Генерал проехал улицу, примыкающую к Биржевой площади. Дом Эльзы Глюк одной стороной выходил на эту площадь, а другой – на Банковскую улицу.

– Посмотрим, что он у нас запоет! – сказал генерал, зорко всматриваясь в видневшийся дом Эльзы Глюк, и пришпорил коня.

Арабский скакун, красиво перебирая тонкими ногами, пошел на площадь, но лошадь вдруг без видимой причины захрапела, прижала уши и сразу подалась корпусом назад, задрожав всем телом. Генерал был озадачен. Что могло испугать Абрека, который не дрожал даже от рева пушек? Генерал похлопал лошадь по шее.

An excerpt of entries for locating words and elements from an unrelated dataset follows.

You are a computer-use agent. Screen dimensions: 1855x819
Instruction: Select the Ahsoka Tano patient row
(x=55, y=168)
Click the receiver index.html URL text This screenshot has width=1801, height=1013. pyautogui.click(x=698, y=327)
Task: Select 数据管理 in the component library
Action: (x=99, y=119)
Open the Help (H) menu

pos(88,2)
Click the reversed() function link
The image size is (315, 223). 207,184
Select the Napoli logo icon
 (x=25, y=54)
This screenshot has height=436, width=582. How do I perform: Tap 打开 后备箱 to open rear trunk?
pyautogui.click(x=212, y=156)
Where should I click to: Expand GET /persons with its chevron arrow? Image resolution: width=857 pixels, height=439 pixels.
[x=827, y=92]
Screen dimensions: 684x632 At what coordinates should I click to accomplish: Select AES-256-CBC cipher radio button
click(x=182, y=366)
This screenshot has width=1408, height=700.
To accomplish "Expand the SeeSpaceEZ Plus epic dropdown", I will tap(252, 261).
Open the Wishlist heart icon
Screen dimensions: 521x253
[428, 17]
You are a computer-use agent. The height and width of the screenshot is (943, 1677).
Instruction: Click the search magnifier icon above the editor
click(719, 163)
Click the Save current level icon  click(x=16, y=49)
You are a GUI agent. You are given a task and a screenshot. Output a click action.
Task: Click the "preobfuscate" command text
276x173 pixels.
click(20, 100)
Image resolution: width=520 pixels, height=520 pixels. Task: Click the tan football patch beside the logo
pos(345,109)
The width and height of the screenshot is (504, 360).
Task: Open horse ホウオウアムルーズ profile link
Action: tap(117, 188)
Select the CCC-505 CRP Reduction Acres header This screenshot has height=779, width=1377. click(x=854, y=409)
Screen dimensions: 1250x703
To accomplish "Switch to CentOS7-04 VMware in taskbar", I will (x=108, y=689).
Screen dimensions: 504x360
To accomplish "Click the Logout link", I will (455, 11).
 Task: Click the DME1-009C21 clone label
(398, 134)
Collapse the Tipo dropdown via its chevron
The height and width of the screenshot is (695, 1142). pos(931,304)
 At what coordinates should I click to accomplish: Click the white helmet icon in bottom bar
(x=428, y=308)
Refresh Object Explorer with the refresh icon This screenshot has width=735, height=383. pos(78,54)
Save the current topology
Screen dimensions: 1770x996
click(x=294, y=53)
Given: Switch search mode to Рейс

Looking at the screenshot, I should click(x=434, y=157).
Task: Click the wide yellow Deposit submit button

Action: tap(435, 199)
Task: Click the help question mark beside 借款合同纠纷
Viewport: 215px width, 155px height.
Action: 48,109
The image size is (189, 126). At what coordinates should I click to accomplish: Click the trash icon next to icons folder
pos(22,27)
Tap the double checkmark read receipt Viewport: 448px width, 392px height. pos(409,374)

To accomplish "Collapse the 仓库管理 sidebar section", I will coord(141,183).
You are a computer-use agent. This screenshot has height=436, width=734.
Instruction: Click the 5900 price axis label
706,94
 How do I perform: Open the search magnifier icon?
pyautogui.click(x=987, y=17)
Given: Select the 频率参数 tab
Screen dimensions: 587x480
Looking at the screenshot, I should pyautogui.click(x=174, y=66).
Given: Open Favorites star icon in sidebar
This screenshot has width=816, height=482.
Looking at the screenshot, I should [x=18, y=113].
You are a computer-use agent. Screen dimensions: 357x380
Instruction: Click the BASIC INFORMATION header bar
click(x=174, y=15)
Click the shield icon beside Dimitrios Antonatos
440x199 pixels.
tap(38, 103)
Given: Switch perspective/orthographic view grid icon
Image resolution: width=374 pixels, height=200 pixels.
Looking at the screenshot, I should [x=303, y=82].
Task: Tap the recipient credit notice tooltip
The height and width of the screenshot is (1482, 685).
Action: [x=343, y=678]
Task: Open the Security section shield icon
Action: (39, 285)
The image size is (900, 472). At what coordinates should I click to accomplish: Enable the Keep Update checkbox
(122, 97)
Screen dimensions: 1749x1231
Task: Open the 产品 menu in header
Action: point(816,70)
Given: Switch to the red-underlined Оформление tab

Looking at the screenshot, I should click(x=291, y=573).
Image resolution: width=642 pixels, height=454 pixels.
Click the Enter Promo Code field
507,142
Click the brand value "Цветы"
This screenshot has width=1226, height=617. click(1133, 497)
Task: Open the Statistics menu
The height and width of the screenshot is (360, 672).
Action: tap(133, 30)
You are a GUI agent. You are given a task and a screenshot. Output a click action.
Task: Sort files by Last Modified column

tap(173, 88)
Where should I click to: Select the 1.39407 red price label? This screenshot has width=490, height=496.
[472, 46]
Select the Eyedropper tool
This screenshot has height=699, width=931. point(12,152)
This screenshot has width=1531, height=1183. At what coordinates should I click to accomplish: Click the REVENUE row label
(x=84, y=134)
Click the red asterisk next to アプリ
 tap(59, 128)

– Что ты, Абрек, дурачишься? – сказал он и дал шпоры.

На этот раз Абрек, вступив на площадь, поднялся на дыбы и, повернувшись на задних ногах, бросился назад. В тот момент, когда лошадь поворачивалась и задние ноги ее на мгновение переступали черту, отделявшую улицу от площади, генерал почувствовал, как холодок жути пробежал и по его спине. А Абрек находился уже в нескольких десятках метров от площади.

Том 4. Властелин мира - i_022.jpg

– Что за чертовщина? – проворчал генерал. Его вдруг охватил тот порыв гнева и ярости, который, бывало, находил на него в самые опасные минуты. Генерал повернул лошадь к площади и изо всех сил вонзил шпоры в бока. Абрек, не привыкший к такому жестокому обращению, мотнул головой, прижал уши и бросился вперед полным карьером. С разгона он влетел на площадь и тут, страшно захрипев, сделал такой прыжок в сторону, что генерал – лучший кавалерист во всей армии, – как срезанный, свалился с лошади. Но он, казалось, даже не заметил этого. Его сознание, нервы, весь его организм, так же как и у его лошади, были потрясены необычайным, сверхъестественным ужасом. Он пришел в себя только на улице, куда вытащил его Абрек, волоча за ногу, запутавшуюся в стремени. Отряды пехотинцев уже подошли к этому месту.